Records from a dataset
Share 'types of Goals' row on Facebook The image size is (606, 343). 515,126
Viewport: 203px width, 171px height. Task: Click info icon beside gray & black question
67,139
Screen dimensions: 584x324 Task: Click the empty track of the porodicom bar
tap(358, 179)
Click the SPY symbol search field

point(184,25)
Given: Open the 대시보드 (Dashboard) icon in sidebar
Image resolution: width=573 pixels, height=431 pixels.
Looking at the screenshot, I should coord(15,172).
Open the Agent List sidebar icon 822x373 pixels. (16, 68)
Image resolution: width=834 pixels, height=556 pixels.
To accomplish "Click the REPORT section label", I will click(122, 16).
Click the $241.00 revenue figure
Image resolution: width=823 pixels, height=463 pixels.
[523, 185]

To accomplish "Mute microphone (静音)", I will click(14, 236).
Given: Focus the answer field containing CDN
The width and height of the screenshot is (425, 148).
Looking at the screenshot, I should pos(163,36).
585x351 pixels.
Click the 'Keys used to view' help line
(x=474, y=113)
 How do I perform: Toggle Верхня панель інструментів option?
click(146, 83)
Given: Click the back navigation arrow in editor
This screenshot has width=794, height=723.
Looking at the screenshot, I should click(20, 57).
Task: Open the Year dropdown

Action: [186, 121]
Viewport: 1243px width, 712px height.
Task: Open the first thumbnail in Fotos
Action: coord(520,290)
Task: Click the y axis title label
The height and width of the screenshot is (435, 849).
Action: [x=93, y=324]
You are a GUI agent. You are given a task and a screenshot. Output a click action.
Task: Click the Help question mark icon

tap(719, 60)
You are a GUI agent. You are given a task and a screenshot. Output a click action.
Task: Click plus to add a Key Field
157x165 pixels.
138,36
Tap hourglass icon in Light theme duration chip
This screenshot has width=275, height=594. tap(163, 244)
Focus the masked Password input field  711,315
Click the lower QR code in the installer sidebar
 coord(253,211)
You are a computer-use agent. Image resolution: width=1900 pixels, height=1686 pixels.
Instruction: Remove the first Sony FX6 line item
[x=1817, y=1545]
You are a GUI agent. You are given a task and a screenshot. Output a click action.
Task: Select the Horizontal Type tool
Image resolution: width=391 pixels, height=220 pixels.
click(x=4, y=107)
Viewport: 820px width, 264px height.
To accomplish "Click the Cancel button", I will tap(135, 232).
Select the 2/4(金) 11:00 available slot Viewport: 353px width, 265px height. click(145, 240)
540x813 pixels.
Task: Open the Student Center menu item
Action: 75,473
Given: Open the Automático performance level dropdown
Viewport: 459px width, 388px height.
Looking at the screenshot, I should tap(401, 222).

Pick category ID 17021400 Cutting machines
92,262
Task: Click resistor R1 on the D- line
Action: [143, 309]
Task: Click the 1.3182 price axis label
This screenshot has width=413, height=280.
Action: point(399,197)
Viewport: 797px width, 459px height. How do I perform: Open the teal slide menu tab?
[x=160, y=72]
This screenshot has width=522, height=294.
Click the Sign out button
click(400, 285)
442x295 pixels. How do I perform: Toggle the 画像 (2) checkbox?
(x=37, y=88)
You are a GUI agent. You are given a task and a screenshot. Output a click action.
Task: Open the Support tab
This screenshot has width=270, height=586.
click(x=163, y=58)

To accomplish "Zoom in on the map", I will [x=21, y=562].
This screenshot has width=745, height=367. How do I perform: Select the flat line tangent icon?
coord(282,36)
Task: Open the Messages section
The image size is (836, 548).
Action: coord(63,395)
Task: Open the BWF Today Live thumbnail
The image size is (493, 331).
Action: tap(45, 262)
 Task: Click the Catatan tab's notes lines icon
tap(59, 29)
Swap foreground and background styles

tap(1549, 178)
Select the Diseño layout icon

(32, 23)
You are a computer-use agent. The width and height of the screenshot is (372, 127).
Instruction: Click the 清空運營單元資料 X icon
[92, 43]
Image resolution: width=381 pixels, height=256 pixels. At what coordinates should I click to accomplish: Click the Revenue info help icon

EXERCISE PROMPT: All of the data above should be reproduced exactly.

FINAL ANSWER:
Share 'types of Goals' row on Facebook The image size is (606, 343). 515,126
Viewport: 203px width, 171px height. Task: Click info icon beside gray & black question
67,139
Screen dimensions: 584x324 Task: Click the empty track of the porodicom bar
tap(358, 179)
Click the SPY symbol search field

point(184,25)
Given: Open the 대시보드 (Dashboard) icon in sidebar
Image resolution: width=573 pixels, height=431 pixels.
Looking at the screenshot, I should coord(15,172).
Open the Agent List sidebar icon 822x373 pixels. (16, 68)
Image resolution: width=834 pixels, height=556 pixels.
To accomplish "Click the REPORT section label", I will click(122, 16).
Click the $241.00 revenue figure
Image resolution: width=823 pixels, height=463 pixels.
[523, 185]

To accomplish "Mute microphone (静音)", I will click(14, 236).
Given: Focus the answer field containing CDN
The width and height of the screenshot is (425, 148).
Looking at the screenshot, I should pos(163,36).
585x351 pixels.
Click the 'Keys used to view' help line
(x=474, y=113)
 How do I perform: Toggle Верхня панель інструментів option?
click(146, 83)
Given: Click the back navigation arrow in editor
This screenshot has width=794, height=723.
Looking at the screenshot, I should click(20, 57).
Task: Open the Year dropdown

Action: [186, 121]
Viewport: 1243px width, 712px height.
Task: Open the first thumbnail in Fotos
Action: coord(520,290)
Task: Click the y axis title label
The height and width of the screenshot is (435, 849).
Action: [x=93, y=324]
You are a GUI agent. You are given a task and a screenshot. Output a click action.
Task: Click the Help question mark icon

tap(719, 60)
You are a GUI agent. You are given a task and a screenshot. Output a click action.
Task: Click plus to add a Key Field
157x165 pixels.
138,36
Tap hourglass icon in Light theme duration chip
This screenshot has width=275, height=594. tap(163, 244)
Focus the masked Password input field  711,315
Click the lower QR code in the installer sidebar
 coord(253,211)
You are a computer-use agent. Image resolution: width=1900 pixels, height=1686 pixels.
Instruction: Remove the first Sony FX6 line item
[x=1817, y=1545]
You are a GUI agent. You are given a task and a screenshot. Output a click action.
Task: Select the Horizontal Type tool
Image resolution: width=391 pixels, height=220 pixels.
click(x=4, y=107)
Viewport: 820px width, 264px height.
To accomplish "Click the Cancel button", I will tap(135, 232).
Select the 2/4(金) 11:00 available slot Viewport: 353px width, 265px height. click(145, 240)
540x813 pixels.
Task: Open the Student Center menu item
Action: 75,473
Given: Open the Automático performance level dropdown
Viewport: 459px width, 388px height.
Looking at the screenshot, I should tap(401, 222).

Pick category ID 17021400 Cutting machines
92,262
Task: Click resistor R1 on the D- line
Action: [143, 309]
Task: Click the 1.3182 price axis label
This screenshot has width=413, height=280.
Action: point(399,197)
Viewport: 797px width, 459px height. How do I perform: Open the teal slide menu tab?
[x=160, y=72]
This screenshot has width=522, height=294.
Click the Sign out button
click(400, 285)
442x295 pixels. How do I perform: Toggle the 画像 (2) checkbox?
(x=37, y=88)
You are a GUI agent. You are given a task and a screenshot. Output a click action.
Task: Open the Support tab
This screenshot has width=270, height=586.
click(x=163, y=58)

To accomplish "Zoom in on the map", I will [x=21, y=562].
This screenshot has width=745, height=367. How do I perform: Select the flat line tangent icon?
coord(282,36)
Task: Open the Messages section
The image size is (836, 548).
Action: coord(63,395)
Task: Open the BWF Today Live thumbnail
The image size is (493, 331).
Action: tap(45, 262)
 Task: Click the Catatan tab's notes lines icon
tap(59, 29)
Swap foreground and background styles

tap(1549, 178)
Select the Diseño layout icon

(32, 23)
You are a computer-use agent. The width and height of the screenshot is (372, 127).
Instruction: Click the 清空運營單元資料 X icon
[92, 43]
Image resolution: width=381 pixels, height=256 pixels. At what coordinates should I click to accomplish: Click the Revenue info help icon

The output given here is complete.